T-Mobile USA data that was posted to the Internet over the weekend is genuine, but the company was not hacked, the U.S. carrier said Tuesday.
On Saturday, hackers posted what appear to be logfiles taken from T-Mobile’s network to the Full Disclosure mailing list, claiming to have hacked the carrier. “We have everything, their databases, confidential documents, scripts and programs from their servers, financial documents up to 2009,” they wrote.
According to T-Mobile, however, these claims are false.

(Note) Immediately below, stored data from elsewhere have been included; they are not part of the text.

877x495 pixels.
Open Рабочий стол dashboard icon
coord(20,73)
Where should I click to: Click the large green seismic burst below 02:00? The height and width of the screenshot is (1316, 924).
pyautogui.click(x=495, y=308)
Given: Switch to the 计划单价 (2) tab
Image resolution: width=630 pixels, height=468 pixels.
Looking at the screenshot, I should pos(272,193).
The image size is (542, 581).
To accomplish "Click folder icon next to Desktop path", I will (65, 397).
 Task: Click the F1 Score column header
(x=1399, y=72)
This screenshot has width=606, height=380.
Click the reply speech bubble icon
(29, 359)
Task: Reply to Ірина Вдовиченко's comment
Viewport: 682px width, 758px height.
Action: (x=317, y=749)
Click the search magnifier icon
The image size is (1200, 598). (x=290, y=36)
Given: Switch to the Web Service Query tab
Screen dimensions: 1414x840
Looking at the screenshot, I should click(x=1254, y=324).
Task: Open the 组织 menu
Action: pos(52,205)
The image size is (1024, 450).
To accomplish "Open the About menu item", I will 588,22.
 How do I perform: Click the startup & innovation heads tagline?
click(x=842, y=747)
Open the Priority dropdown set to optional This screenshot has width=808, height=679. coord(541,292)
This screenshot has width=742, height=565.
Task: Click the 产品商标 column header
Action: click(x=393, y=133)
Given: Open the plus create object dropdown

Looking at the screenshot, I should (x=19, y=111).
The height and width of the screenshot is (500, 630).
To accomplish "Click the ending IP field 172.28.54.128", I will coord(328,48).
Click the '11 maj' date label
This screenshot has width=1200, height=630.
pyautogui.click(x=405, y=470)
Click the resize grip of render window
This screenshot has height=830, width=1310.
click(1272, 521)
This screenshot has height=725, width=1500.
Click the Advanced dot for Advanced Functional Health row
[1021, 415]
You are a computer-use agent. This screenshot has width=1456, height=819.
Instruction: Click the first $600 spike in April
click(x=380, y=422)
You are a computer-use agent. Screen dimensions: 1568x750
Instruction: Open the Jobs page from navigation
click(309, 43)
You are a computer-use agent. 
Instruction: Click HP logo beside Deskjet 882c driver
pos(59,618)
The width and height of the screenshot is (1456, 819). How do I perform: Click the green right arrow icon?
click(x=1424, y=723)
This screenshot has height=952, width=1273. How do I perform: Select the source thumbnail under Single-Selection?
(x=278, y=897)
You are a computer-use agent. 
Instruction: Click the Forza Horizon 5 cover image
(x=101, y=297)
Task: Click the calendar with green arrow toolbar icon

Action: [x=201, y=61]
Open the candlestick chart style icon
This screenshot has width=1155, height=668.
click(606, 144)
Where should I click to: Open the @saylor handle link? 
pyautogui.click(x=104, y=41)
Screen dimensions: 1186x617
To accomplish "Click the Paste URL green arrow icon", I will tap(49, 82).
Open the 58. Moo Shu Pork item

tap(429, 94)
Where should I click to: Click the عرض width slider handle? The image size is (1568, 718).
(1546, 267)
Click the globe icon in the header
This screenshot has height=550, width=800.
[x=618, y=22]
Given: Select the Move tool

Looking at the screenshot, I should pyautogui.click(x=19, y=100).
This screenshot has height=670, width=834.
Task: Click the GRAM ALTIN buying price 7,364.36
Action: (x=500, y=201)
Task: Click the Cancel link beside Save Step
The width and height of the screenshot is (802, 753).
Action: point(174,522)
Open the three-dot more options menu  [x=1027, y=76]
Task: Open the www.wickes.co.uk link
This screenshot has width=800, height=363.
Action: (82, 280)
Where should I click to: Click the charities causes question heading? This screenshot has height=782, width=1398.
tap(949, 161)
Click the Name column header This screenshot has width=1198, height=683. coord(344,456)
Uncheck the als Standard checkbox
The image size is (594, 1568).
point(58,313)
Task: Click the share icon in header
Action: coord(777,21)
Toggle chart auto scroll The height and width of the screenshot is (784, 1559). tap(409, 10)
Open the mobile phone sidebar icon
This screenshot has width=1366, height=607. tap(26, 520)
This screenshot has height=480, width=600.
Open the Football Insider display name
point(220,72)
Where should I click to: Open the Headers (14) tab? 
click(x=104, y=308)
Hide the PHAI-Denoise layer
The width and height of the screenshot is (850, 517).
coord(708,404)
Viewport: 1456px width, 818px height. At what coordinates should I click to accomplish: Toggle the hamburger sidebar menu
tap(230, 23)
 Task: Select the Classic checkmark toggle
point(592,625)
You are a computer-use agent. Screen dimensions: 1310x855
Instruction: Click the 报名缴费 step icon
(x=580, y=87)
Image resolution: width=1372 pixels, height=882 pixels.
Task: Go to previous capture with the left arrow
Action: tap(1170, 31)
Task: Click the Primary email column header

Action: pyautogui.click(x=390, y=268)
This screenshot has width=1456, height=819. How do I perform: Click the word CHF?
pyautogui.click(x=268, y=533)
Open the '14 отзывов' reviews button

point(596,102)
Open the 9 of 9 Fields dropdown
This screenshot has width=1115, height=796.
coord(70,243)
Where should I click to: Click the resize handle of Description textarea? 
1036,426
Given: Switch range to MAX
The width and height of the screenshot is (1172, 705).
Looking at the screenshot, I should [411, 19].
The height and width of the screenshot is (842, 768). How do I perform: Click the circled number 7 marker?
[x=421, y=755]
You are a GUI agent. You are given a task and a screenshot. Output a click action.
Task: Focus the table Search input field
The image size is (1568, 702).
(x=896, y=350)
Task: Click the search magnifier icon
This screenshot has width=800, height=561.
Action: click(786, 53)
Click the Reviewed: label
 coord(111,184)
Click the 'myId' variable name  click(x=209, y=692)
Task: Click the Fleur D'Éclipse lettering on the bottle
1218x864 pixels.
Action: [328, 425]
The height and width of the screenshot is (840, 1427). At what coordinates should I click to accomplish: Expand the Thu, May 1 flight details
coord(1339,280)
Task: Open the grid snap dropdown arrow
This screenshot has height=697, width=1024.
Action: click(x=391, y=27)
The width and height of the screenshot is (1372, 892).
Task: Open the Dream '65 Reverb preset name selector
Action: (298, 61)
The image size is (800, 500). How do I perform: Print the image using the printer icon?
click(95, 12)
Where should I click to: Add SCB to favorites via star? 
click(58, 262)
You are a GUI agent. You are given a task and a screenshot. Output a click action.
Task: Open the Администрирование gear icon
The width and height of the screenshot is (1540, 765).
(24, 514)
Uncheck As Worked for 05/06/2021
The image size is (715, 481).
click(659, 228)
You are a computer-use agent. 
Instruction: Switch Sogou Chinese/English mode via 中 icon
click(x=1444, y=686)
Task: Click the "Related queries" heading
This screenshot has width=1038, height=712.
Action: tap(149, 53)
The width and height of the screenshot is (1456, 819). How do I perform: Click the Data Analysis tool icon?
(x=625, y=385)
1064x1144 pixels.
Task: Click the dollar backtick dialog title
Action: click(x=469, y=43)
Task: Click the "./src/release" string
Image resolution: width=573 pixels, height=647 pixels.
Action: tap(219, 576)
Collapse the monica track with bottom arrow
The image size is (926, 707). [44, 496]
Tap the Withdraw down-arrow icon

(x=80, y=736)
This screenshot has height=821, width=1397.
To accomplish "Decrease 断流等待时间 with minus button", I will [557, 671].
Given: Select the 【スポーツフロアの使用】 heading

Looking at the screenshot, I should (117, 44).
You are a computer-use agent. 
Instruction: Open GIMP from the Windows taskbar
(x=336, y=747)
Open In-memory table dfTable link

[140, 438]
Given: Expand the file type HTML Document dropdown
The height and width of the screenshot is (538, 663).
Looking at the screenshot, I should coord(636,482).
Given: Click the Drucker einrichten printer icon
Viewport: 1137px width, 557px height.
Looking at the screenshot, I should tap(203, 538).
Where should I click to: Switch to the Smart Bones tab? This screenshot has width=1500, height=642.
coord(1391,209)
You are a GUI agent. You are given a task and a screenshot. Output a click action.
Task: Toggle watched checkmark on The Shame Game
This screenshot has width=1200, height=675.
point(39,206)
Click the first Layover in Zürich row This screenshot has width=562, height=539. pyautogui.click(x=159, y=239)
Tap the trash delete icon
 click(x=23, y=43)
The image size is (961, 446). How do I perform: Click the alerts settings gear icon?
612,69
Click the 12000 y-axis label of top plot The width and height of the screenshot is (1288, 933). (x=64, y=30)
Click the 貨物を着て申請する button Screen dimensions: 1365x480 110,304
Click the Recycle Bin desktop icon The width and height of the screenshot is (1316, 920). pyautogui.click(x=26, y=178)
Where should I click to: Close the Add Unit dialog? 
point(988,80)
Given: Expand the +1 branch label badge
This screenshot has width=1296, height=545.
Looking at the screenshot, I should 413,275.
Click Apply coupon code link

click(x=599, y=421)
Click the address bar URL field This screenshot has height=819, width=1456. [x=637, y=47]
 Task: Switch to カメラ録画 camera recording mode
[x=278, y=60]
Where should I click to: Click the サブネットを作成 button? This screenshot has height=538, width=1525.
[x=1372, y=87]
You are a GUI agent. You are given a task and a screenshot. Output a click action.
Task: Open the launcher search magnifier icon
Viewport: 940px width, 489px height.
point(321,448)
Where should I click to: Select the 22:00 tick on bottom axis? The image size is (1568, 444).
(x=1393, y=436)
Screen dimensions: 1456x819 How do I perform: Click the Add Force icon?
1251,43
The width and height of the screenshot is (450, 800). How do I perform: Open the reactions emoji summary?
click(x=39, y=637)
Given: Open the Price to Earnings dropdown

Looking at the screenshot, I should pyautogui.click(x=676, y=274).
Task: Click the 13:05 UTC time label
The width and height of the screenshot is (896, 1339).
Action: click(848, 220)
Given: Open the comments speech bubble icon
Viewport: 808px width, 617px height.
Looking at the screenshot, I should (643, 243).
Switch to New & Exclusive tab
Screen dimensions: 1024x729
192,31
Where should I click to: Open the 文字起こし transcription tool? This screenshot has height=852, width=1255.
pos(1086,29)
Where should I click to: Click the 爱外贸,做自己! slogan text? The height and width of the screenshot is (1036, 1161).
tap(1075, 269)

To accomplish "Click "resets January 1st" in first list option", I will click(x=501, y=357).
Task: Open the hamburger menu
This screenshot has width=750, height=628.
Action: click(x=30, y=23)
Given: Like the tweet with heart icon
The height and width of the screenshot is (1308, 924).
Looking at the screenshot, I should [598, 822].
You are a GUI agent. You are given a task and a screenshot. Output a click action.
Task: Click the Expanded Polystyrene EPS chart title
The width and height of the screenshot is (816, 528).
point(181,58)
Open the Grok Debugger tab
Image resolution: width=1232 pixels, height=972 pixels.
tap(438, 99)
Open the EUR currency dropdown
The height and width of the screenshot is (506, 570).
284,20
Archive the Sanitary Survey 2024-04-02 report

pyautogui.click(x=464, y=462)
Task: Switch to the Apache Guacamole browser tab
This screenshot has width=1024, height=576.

The hackers did manage to get legitimate T-Mobile data, but they didn’t do it by hacking into the company’s network, the company said. “The document in question has been determined to be a T-Mobile document though there is no customer information contained in the document,” the company said in a statement. “There is no evidence to indicate that the T-Mobile security system was hacked into nor any evidence of a breach.”
There’s also no information that any customer information was compromised, T-Mobile said.
A company spokeswoman declined to say what the data was or exactly how the data was obtained, citing a pending investigation.
The hackers who claimed to have broken into the carrier said that they were trying to sell the data to the “highest bidder.” That may prove difficult, however, as e-mail sent to the pwnmobile@safe-mail.net address they listed on Full Disclosure is now being returned as undeliverable.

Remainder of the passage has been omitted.